■ Your task
Output the data below exactly.

-------- Input data --------

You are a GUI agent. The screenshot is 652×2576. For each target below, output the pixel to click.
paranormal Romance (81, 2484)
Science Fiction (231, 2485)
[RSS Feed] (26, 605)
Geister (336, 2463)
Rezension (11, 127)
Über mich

--------

■ Exercise output
You are a GUI agent. The screenshot is 652×2576. For each target below, output the pixel to click.
paranormal Romance (81, 2484)
Science Fiction (231, 2485)
[RSS Feed] (26, 605)
Geister (336, 2463)
Rezension (11, 127)
Über mich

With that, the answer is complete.